Pundit, Robina, Terminator, et. al:
A lot on interesting observations and comments. "To be continued", as I must go to sleep ... But for now: We can have debates on what we should be doing; in fact, we could even agree on most of that. To my mind the serious questions are about why we aren't doing whatever, when do we plan to start the doing, how to do the doing, etc. Example (Robina):
Now, smart manufacturing aka value addition is not advanced to industrial manufacturing level. Since we have raw materials (agric, metals, etc) it requires processing plants to purify coffee, make cod liver oil from fish, etc. Baby step Instead of exporting pure hides and skins that we do at present. Doing this efficiently will a)increase revenues without being uncompetitive to market b)fulfill local demand and cut import bill.

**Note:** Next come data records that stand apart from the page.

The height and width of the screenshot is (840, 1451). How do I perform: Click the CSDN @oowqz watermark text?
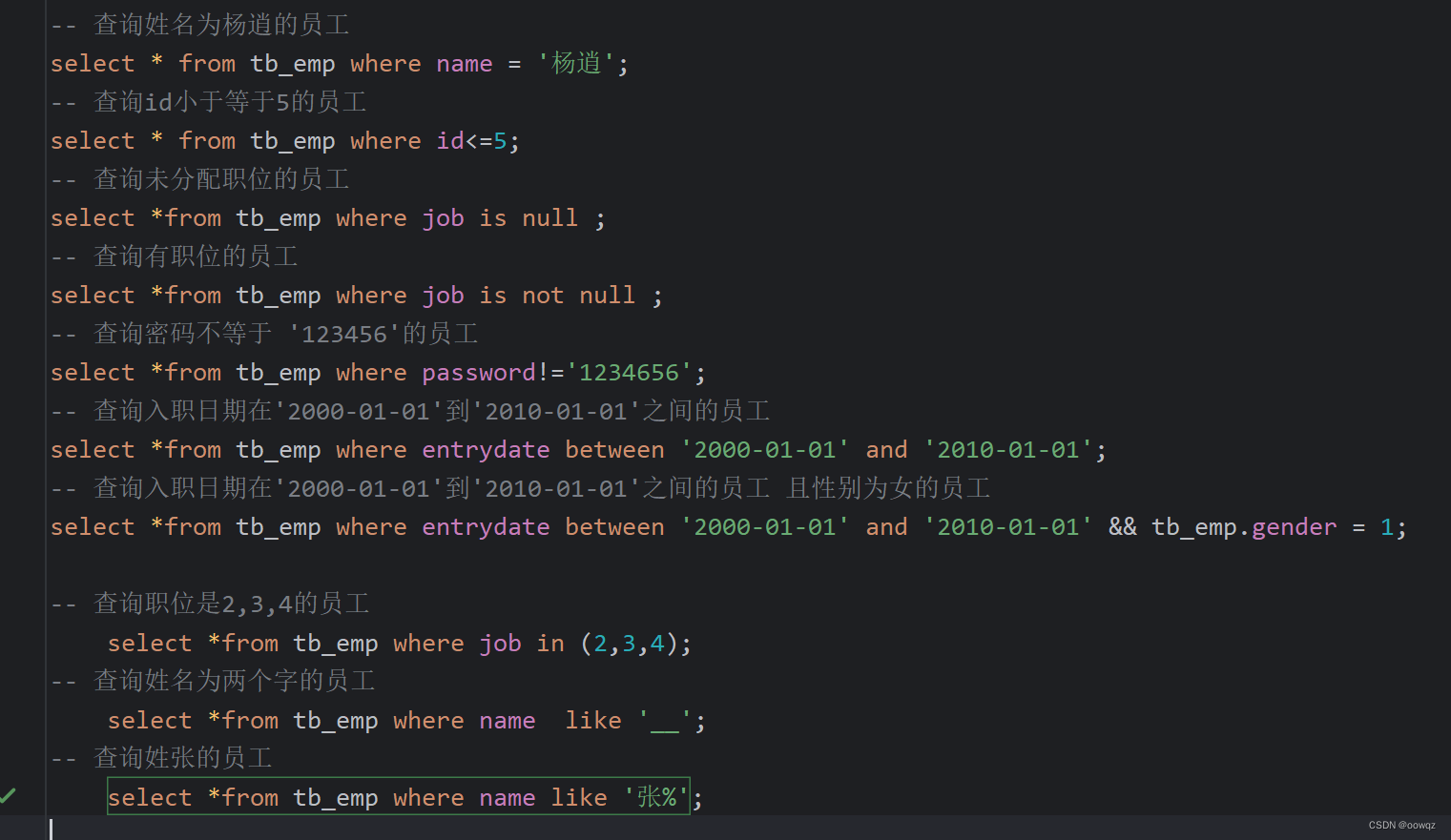[x=1400, y=825]
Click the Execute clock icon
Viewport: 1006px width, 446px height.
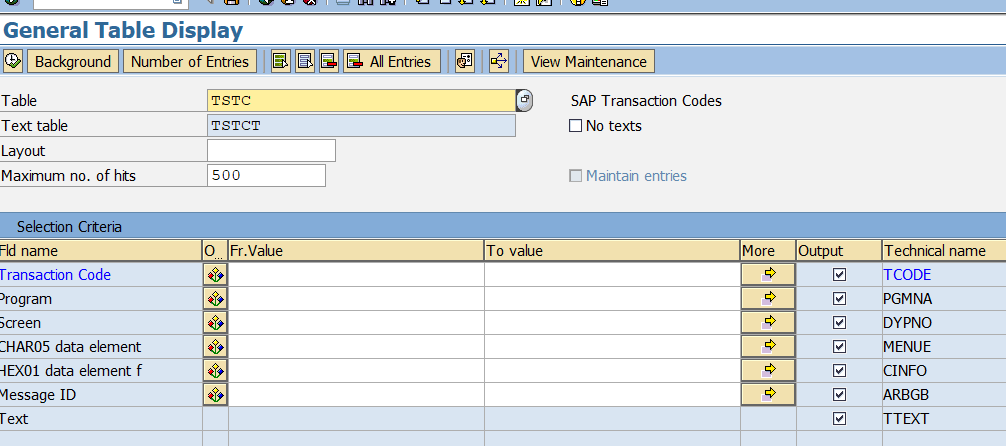pos(13,62)
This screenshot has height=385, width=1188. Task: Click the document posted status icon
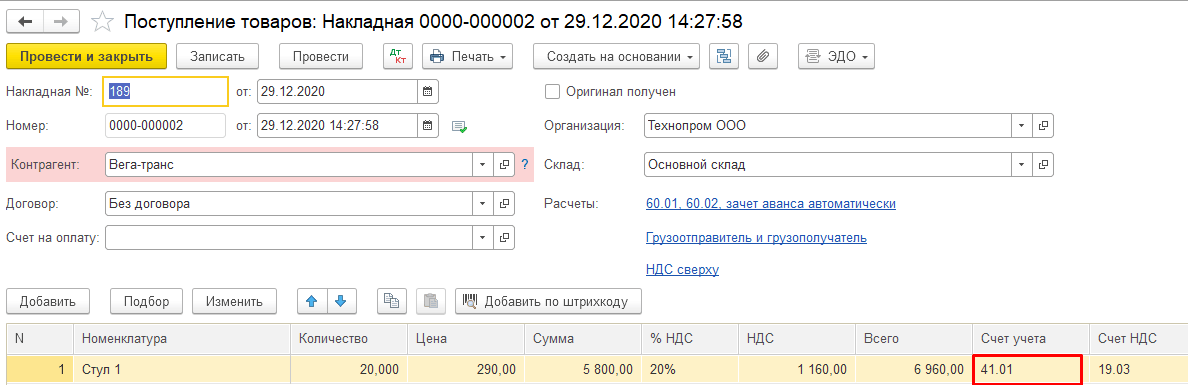(459, 127)
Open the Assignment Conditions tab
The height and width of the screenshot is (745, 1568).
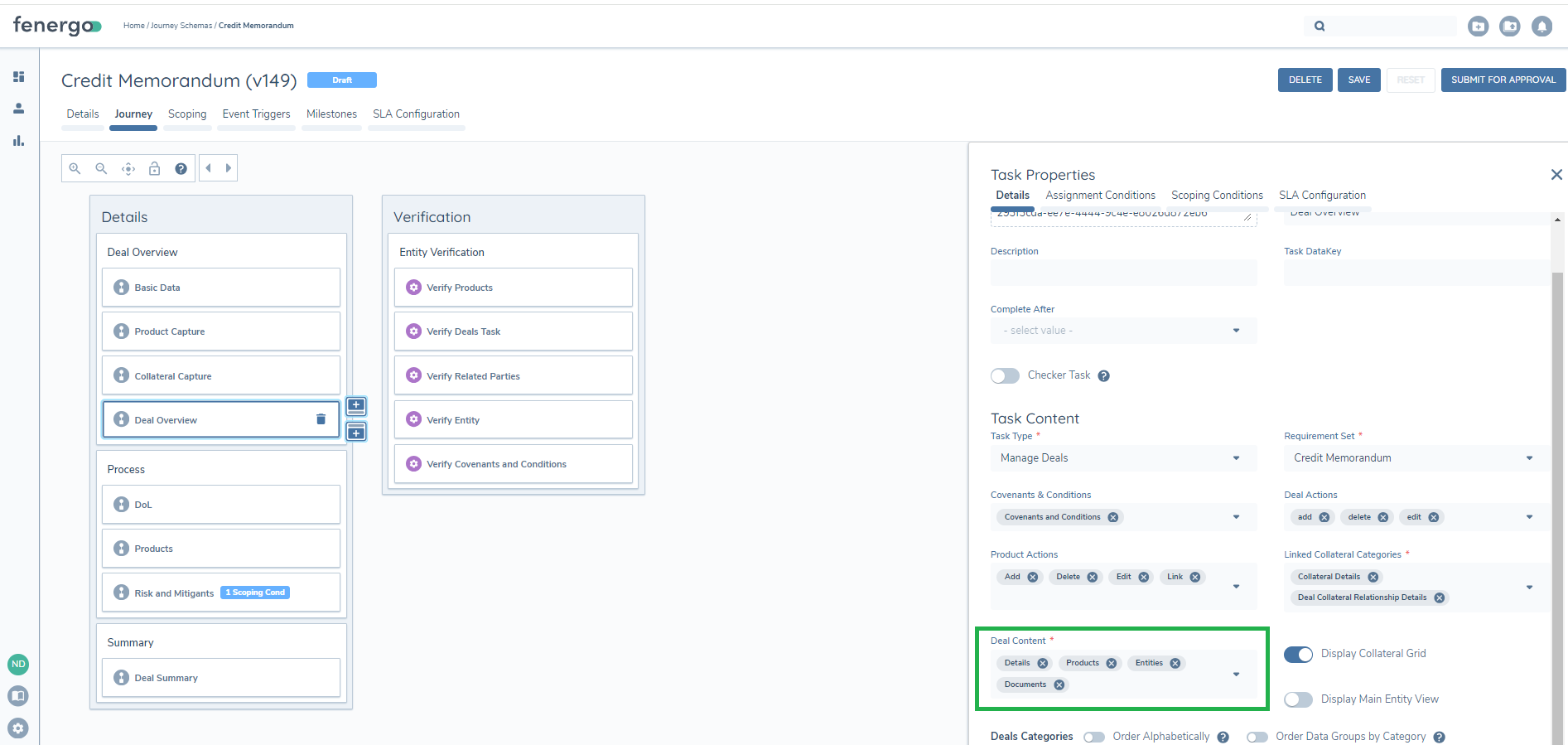1100,196
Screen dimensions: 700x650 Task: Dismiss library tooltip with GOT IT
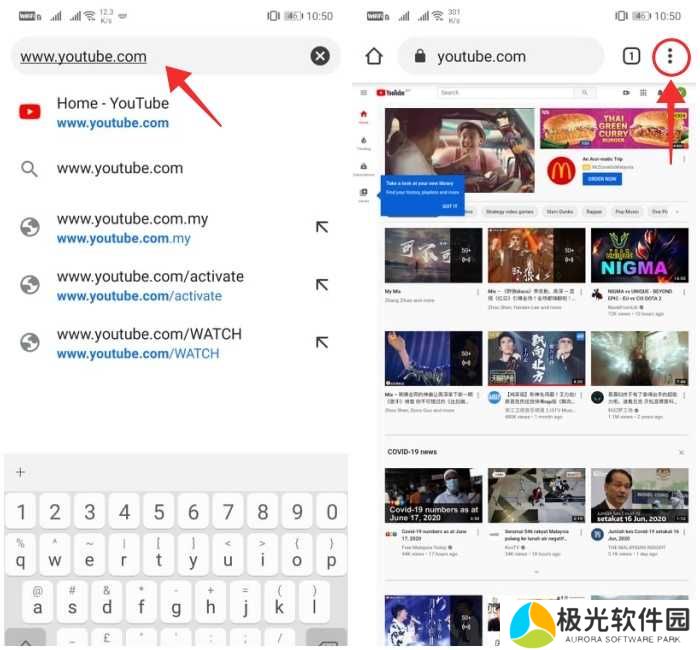click(449, 206)

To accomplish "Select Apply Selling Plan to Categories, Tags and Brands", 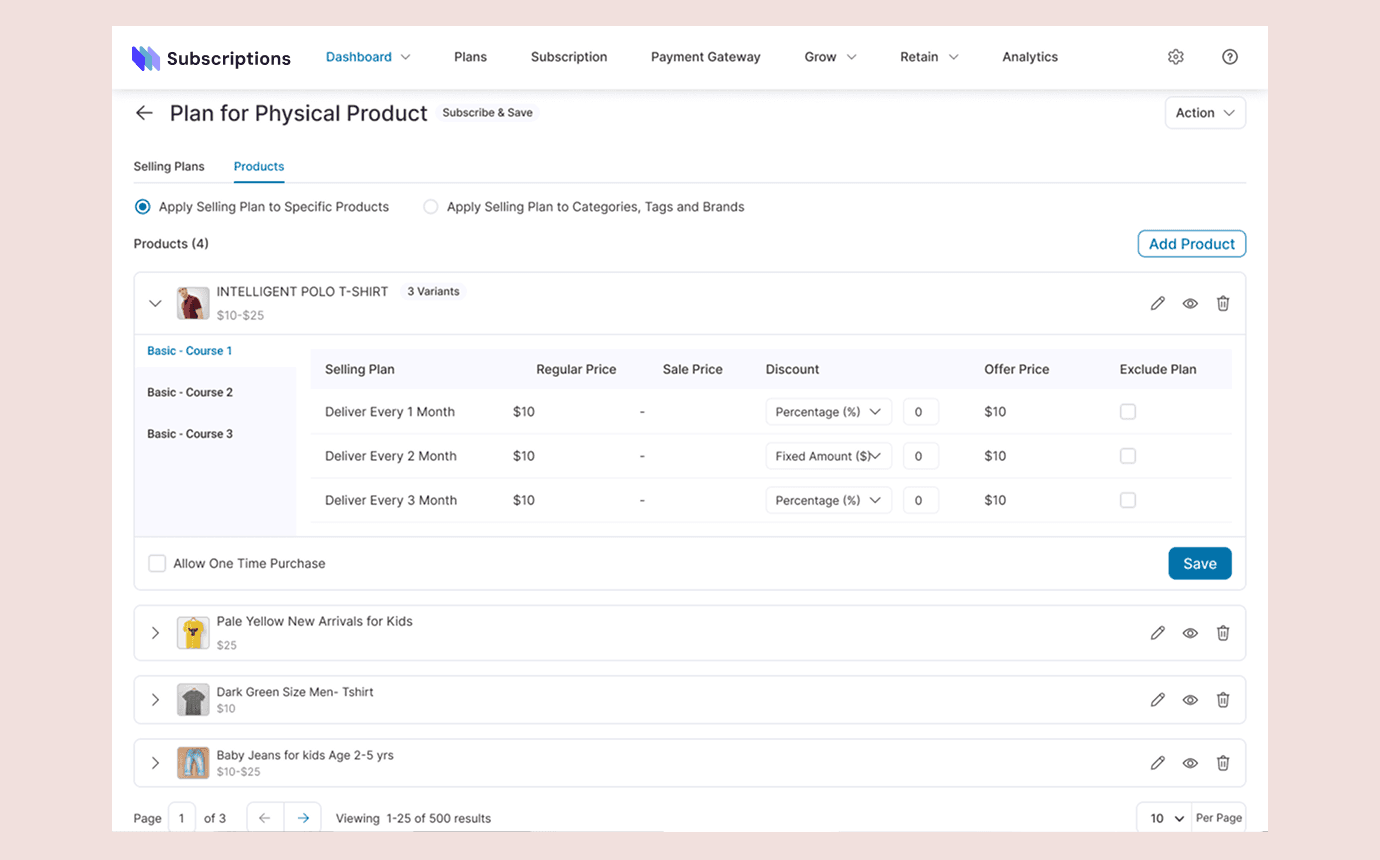I will [x=431, y=207].
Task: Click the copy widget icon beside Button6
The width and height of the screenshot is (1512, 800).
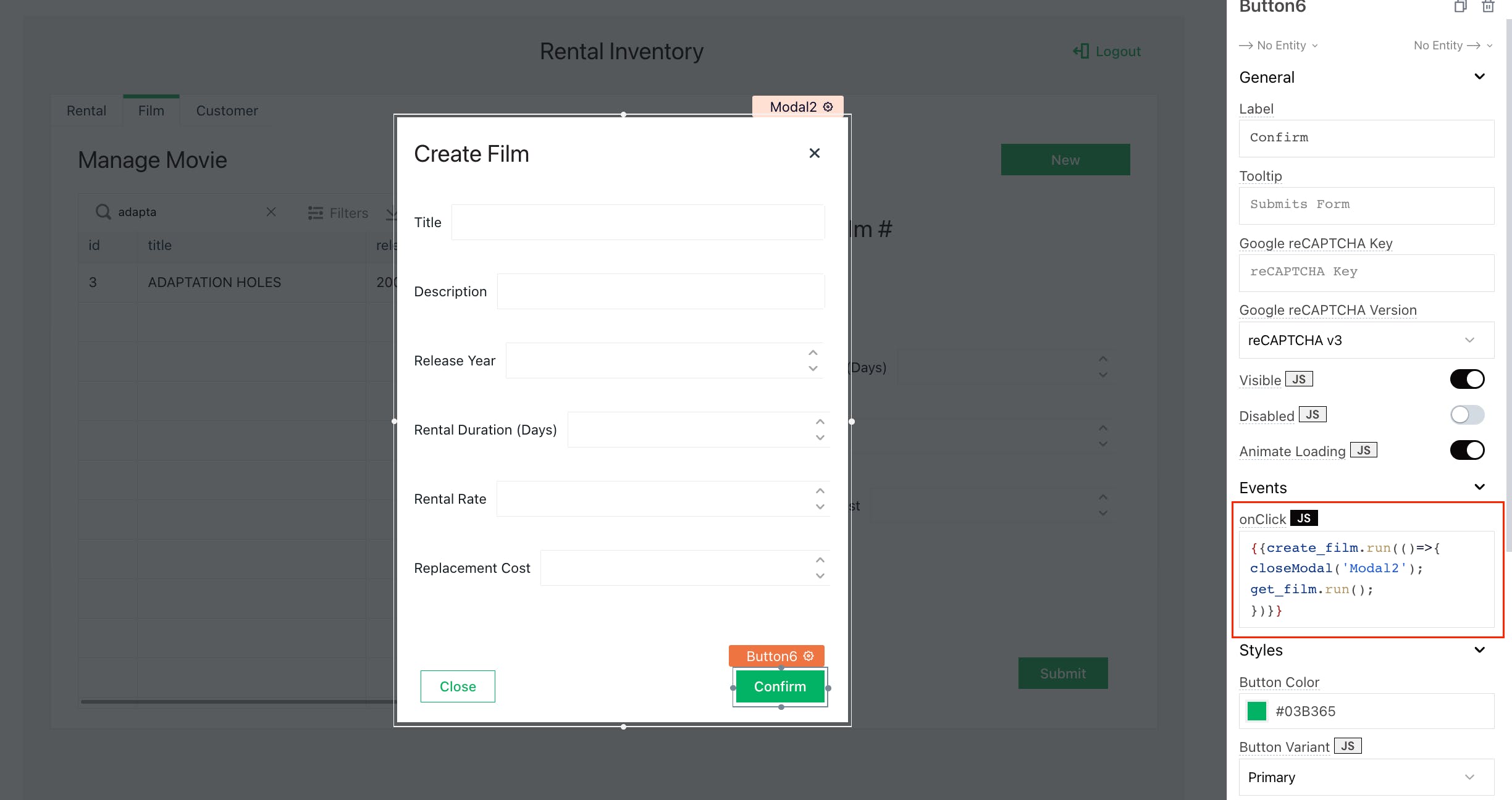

So, where are we with respect to such basic "smart manufacturing"? And where are the signs that we are about to make a "dramatic" change? (Keep in mind that Terminator would have us leap from animal skins to semiconductors )
Very well. "Industrialization" is conflated with manufacturing. It means modernization. We could have steel as well as weetabix or computer factories. The bottom-line is sufficient incomes to contain poverty and prosper. What is the best path for development i.e. expansion/growth, you ask. Are we really on the right path?
The what - Vision 2030 suffices. Plans evolve so 2000 to 2020... 2060 is our equivalent of Chinese 5-Year Plans.
The doing - Vision 2030 Delivery Board has the best of breed in James Mwangi, Kibatis and the likes. The laptop-for-kids, Tana River* power plant, irrigation schemes, SGR, etc are steered by Vision 2030 boards such as the IT Authority. We can argue the efficacies but most state programs are reading from the agreed script with technocrats/PSs borrowing from these policy bodies.
Our strength is we have a working plan. Our weakness is execution. There are opportunities (global pool of expertise, technologies, capital) and threats (competition, corruption, etc). Pundit is right to say manufacturing should grow at 20-30% to catch up. This
high, consistent growth is infact mandatory if the industrial dreams in Vision 2030 are to be realized. The roadmap says as much.